Tell how many lines in the data below contain "address", using one number as the whole reply.

(Dataset entries)
# # #

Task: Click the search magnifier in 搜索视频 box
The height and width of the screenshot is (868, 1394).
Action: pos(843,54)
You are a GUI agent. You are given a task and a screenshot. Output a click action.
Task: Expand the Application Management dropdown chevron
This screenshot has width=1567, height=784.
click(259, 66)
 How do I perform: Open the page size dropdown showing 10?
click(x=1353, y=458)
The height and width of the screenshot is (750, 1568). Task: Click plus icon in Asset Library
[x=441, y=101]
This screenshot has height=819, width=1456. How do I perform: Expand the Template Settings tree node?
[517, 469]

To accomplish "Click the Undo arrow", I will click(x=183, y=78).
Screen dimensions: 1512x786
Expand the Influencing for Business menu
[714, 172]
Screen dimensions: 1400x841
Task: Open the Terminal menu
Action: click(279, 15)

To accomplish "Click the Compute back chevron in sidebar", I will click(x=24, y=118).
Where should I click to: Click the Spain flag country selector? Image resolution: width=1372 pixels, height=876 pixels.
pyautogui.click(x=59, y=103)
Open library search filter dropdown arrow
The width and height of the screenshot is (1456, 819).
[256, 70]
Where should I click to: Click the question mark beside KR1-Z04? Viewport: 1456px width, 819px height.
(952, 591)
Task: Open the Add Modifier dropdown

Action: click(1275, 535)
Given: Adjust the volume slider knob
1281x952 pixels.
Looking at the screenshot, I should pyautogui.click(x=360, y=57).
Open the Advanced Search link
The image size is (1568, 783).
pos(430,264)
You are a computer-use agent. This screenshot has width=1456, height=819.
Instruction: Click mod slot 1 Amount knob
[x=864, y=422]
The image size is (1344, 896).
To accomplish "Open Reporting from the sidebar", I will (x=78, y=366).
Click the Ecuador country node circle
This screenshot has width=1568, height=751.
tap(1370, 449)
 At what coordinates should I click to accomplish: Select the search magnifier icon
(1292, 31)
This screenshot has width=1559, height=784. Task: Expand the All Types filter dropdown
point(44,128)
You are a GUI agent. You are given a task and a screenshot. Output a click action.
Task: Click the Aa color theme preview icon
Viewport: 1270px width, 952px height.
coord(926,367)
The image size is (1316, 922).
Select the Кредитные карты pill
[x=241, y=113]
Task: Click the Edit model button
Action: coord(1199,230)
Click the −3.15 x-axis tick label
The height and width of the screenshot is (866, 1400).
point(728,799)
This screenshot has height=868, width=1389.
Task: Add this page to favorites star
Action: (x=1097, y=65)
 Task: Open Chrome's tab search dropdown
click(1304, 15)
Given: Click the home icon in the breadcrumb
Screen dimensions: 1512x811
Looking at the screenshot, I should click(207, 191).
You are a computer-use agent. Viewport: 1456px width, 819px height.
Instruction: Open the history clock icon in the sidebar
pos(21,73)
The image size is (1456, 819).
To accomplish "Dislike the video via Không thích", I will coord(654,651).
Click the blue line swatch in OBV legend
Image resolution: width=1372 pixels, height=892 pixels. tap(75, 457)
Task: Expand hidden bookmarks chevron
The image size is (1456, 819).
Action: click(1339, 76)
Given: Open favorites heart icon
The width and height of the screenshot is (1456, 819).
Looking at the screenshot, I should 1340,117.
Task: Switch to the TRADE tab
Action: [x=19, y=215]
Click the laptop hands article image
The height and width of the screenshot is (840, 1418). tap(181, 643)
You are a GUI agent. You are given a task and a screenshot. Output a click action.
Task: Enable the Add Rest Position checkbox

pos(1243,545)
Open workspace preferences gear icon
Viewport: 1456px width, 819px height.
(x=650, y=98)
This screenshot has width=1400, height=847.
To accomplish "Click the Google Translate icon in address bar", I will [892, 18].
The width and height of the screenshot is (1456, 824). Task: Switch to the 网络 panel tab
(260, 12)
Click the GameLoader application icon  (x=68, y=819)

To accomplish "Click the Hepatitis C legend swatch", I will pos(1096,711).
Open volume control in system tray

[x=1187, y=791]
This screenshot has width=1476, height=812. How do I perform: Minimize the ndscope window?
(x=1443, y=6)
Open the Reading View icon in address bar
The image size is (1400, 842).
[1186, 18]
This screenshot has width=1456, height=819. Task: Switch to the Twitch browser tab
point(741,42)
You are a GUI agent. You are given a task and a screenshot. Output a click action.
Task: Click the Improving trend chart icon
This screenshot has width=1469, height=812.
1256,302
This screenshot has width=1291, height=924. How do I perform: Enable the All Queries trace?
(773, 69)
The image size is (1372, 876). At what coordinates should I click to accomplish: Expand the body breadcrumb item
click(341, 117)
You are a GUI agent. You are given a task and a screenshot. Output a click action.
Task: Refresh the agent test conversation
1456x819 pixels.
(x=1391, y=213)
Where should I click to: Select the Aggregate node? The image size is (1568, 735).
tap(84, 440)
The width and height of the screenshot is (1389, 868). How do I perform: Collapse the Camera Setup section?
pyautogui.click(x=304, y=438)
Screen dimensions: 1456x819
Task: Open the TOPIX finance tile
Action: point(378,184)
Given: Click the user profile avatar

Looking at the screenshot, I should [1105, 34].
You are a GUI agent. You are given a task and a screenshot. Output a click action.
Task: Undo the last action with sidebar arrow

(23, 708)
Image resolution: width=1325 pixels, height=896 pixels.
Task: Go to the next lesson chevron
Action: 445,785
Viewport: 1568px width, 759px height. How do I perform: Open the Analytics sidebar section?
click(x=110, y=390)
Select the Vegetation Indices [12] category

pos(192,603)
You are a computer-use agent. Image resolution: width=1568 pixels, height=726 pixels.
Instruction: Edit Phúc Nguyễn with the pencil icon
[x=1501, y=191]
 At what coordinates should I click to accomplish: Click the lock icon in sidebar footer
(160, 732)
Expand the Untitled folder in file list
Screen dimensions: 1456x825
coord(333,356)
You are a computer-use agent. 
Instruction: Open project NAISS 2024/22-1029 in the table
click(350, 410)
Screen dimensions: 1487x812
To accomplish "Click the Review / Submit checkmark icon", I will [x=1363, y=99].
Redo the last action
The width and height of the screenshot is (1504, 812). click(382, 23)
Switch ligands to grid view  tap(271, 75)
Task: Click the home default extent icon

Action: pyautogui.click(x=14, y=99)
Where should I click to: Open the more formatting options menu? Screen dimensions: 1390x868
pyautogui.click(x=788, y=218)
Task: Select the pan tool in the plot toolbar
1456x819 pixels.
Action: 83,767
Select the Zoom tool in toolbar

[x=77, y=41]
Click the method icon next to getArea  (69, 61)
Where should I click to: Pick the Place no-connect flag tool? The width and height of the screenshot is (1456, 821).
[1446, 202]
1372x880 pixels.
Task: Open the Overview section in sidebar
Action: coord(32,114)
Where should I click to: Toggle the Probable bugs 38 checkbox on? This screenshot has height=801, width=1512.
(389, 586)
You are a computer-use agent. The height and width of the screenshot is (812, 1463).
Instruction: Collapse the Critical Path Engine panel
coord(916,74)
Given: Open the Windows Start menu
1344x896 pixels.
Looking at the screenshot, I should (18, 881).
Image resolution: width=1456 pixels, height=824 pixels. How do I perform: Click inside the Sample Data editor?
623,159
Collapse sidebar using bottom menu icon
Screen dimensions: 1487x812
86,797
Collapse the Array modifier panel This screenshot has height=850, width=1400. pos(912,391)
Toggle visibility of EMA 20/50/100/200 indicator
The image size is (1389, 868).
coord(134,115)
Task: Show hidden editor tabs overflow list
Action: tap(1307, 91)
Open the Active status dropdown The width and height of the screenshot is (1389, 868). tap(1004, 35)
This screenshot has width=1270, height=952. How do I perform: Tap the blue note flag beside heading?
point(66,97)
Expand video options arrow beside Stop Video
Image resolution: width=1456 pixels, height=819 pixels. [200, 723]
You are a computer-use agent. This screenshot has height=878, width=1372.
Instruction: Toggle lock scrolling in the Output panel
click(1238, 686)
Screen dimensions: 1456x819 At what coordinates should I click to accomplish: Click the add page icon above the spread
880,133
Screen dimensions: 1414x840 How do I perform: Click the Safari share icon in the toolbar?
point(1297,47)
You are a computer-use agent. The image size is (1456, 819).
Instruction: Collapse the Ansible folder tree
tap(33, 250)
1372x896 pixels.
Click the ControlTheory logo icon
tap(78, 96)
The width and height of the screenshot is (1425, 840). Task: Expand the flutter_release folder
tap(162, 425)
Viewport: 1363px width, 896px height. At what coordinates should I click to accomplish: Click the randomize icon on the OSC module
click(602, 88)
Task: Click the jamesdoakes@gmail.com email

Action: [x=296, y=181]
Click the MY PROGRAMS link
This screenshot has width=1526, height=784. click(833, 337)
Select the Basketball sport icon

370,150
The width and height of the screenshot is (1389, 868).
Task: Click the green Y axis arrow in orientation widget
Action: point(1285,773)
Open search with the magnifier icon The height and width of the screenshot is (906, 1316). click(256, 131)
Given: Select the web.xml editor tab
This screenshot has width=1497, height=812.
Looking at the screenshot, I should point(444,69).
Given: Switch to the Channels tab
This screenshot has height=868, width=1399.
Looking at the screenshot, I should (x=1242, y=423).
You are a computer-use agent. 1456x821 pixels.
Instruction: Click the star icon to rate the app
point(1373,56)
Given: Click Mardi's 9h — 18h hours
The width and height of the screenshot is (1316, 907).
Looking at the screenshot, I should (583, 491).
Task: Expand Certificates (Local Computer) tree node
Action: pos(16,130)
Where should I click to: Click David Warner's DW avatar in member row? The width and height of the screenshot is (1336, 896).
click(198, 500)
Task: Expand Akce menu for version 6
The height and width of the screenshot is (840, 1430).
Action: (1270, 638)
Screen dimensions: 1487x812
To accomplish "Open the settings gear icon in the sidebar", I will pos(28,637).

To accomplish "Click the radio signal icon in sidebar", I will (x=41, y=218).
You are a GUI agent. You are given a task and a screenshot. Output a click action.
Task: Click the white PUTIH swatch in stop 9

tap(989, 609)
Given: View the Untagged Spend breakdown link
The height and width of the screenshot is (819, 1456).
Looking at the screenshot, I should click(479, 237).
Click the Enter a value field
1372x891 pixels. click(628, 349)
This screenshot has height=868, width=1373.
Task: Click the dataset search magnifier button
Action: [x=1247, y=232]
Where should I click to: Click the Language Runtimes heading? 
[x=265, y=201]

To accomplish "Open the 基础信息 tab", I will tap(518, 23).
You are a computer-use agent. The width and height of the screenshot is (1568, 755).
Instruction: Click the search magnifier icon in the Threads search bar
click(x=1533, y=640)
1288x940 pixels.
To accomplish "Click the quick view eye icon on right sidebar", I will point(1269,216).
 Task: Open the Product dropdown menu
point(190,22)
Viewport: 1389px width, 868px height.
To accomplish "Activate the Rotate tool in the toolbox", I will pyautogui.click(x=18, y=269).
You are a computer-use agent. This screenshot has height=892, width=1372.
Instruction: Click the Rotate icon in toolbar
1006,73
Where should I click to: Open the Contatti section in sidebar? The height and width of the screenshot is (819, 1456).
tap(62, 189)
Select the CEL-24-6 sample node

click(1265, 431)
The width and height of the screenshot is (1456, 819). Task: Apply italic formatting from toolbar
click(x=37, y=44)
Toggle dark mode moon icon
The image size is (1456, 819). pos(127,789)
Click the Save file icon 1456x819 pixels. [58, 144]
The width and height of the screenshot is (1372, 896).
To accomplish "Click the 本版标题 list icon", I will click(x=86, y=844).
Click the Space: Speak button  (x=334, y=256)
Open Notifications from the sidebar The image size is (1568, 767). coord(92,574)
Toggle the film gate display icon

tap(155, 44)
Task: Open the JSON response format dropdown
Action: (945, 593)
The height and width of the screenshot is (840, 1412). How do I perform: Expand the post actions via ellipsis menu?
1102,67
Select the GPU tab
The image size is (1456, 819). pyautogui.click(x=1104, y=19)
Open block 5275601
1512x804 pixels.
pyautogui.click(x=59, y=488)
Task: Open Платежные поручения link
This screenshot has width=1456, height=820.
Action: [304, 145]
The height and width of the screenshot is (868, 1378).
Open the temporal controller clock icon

# # #

• **Task result**
2